### TASK PROMPT
Take the line that has "お問い合わせ (902, 1629)" and all the lines that come after it in the records, and write them out again exactly. Add no other line.
GIVEN RECORDS Start Marker
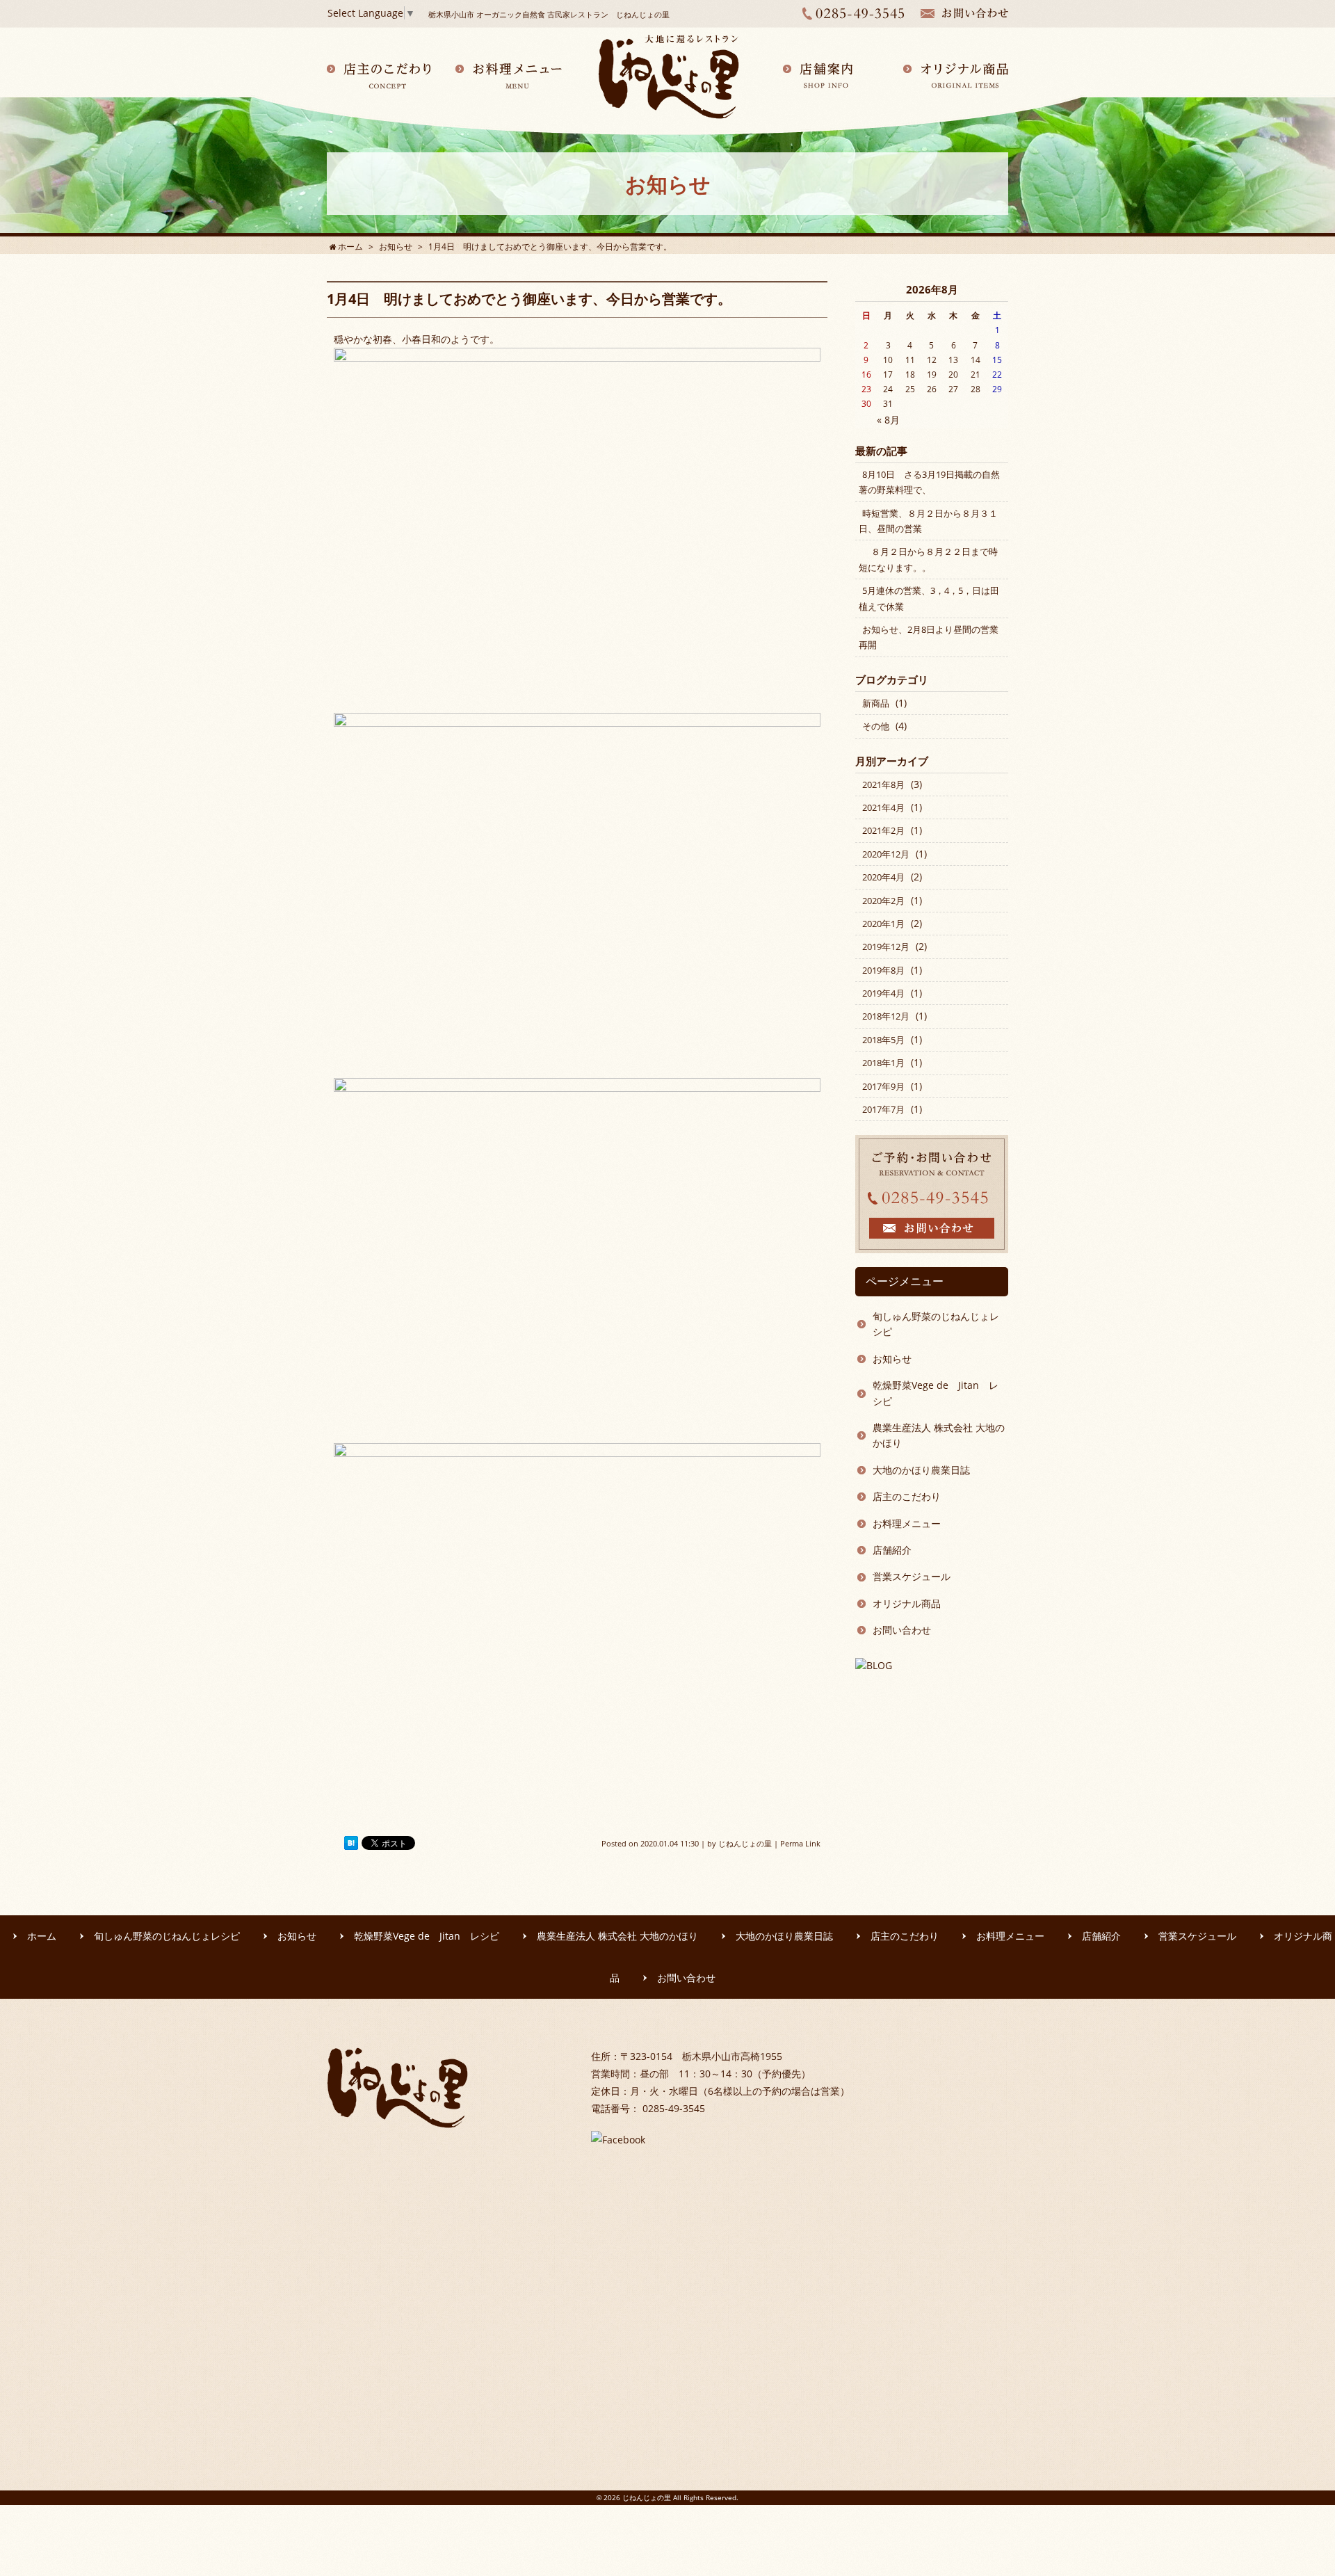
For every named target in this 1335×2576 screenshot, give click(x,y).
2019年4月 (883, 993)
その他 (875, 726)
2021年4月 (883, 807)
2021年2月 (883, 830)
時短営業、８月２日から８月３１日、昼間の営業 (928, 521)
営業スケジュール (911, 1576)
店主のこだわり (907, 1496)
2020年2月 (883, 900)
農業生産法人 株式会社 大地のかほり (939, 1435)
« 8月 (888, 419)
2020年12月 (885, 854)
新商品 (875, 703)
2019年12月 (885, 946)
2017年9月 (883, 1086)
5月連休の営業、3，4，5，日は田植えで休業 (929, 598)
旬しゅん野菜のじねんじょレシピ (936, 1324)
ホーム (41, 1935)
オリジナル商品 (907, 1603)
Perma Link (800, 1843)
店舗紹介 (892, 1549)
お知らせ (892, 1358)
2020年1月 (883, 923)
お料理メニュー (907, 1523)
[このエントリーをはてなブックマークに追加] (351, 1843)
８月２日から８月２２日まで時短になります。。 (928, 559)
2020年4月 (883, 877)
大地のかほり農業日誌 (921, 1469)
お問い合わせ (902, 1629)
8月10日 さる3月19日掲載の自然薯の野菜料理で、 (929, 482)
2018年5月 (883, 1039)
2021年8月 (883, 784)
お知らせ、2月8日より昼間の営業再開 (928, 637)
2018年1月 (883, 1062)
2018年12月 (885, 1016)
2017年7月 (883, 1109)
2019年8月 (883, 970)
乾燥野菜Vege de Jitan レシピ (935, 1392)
GIVEN RECORDS End Marker
### SOLUTION FOR THIS TASK
お問い合わせ (902, 1629)
8月10日 さる3月19日掲載の自然薯の野菜料理で、 (929, 482)
2018年5月 (883, 1039)
2021年8月 (883, 784)
お知らせ、2月8日より昼間の営業再開 (928, 637)
2018年1月 (883, 1062)
2018年12月 (885, 1016)
2017年7月 (883, 1109)
2019年8月 (883, 970)
乾燥野菜Vege de Jitan レシピ (935, 1392)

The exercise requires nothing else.